### EXERCISE DETAILS:
Revise the rows below by changing every "toolbar" to "tool bar" and leaving all else the same.
————————
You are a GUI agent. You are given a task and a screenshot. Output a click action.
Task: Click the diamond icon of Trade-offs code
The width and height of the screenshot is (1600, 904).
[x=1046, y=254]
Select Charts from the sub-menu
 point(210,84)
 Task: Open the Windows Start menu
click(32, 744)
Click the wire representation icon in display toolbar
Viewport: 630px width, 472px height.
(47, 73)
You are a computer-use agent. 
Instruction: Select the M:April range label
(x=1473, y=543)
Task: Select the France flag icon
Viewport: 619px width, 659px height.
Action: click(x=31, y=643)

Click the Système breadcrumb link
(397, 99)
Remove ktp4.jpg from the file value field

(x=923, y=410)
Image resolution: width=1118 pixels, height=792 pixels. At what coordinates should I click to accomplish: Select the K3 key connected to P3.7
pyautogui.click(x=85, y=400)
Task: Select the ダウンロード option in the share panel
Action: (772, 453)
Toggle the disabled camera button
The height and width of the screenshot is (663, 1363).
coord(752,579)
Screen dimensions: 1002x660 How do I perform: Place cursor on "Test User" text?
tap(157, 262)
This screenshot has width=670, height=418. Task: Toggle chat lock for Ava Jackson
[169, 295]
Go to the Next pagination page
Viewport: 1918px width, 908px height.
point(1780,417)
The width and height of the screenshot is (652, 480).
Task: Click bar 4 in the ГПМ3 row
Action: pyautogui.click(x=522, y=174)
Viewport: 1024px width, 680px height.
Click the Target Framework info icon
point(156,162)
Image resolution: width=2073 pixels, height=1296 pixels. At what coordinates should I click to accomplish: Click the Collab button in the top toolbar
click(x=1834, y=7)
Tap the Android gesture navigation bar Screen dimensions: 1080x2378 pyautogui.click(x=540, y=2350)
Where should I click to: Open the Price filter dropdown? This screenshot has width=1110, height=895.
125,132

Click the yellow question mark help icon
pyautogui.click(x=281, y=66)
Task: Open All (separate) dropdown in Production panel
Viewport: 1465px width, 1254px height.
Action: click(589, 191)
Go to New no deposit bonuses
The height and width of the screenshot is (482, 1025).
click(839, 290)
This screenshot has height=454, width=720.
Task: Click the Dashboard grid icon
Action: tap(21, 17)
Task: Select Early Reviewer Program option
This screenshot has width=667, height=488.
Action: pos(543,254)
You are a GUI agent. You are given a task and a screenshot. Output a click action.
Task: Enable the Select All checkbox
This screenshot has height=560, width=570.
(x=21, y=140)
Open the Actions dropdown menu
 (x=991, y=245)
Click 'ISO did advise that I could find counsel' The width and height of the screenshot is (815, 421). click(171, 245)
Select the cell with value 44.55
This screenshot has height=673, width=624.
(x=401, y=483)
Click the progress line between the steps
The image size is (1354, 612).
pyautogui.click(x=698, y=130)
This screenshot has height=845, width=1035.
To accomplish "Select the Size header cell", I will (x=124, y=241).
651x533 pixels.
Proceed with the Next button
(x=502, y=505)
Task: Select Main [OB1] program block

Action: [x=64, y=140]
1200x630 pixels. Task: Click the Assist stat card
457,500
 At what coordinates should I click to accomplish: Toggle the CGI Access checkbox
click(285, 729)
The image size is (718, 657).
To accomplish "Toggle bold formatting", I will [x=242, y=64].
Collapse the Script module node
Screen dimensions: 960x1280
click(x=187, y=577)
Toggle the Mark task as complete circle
————————
### THE COMPLETED TASK:
You are a GUI agent. You are given a task and a screenshot. Output a click action.
Task: Click the diamond icon of Trade-offs code
The width and height of the screenshot is (1600, 904).
[x=1046, y=254]
Select Charts from the sub-menu
 point(210,84)
 Task: Open the Windows Start menu
click(32, 744)
Click the wire representation icon in display tool bar
Viewport: 630px width, 472px height.
(47, 73)
You are a computer-use agent. 
Instruction: Select the M:April range label
(x=1473, y=543)
Task: Select the France flag icon
Viewport: 619px width, 659px height.
Action: click(x=31, y=643)

Click the Système breadcrumb link
(397, 99)
Remove ktp4.jpg from the file value field

(x=923, y=410)
Image resolution: width=1118 pixels, height=792 pixels. At what coordinates should I click to accomplish: Select the K3 key connected to P3.7
pyautogui.click(x=85, y=400)
Task: Select the ダウンロード option in the share panel
Action: (772, 453)
Toggle the disabled camera button
The height and width of the screenshot is (663, 1363).
coord(752,579)
Screen dimensions: 1002x660 How do I perform: Place cursor on "Test User" text?
tap(157, 262)
This screenshot has width=670, height=418. Task: Toggle chat lock for Ava Jackson
[169, 295]
Go to the Next pagination page
Viewport: 1918px width, 908px height.
point(1780,417)
The width and height of the screenshot is (652, 480).
Task: Click bar 4 in the ГПМ3 row
Action: pyautogui.click(x=522, y=174)
Viewport: 1024px width, 680px height.
Click the Target Framework info icon
point(156,162)
Image resolution: width=2073 pixels, height=1296 pixels. At what coordinates should I click to accomplish: Click the Collab button in the top tool bar
click(x=1834, y=7)
Tap the Android gesture navigation bar Screen dimensions: 1080x2378 pyautogui.click(x=540, y=2350)
Where should I click to: Open the Price filter dropdown? This screenshot has width=1110, height=895.
125,132

Click the yellow question mark help icon
pyautogui.click(x=281, y=66)
Task: Open All (separate) dropdown in Production panel
Viewport: 1465px width, 1254px height.
Action: click(589, 191)
Go to New no deposit bonuses
The height and width of the screenshot is (482, 1025).
click(839, 290)
This screenshot has height=454, width=720.
Task: Click the Dashboard grid icon
Action: tap(21, 17)
Task: Select Early Reviewer Program option
This screenshot has width=667, height=488.
Action: pos(543,254)
You are a GUI agent. You are given a task and a screenshot. Output a click action.
Task: Enable the Select All checkbox
This screenshot has height=560, width=570.
(x=21, y=140)
Open the Actions dropdown menu
 (x=991, y=245)
Click 'ISO did advise that I could find counsel' The width and height of the screenshot is (815, 421). click(171, 245)
Select the cell with value 44.55
This screenshot has height=673, width=624.
(x=401, y=483)
Click the progress line between the steps
The image size is (1354, 612).
pyautogui.click(x=698, y=130)
This screenshot has height=845, width=1035.
To accomplish "Select the Size header cell", I will (x=124, y=241).
651x533 pixels.
Proceed with the Next button
(x=502, y=505)
Task: Select Main [OB1] program block

Action: [x=64, y=140]
1200x630 pixels. Task: Click the Assist stat card
457,500
 At what coordinates should I click to accomplish: Toggle the CGI Access checkbox
click(285, 729)
The image size is (718, 657).
To accomplish "Toggle bold formatting", I will [x=242, y=64].
Collapse the Script module node
Screen dimensions: 960x1280
click(x=187, y=577)
Toggle the Mark task as complete circle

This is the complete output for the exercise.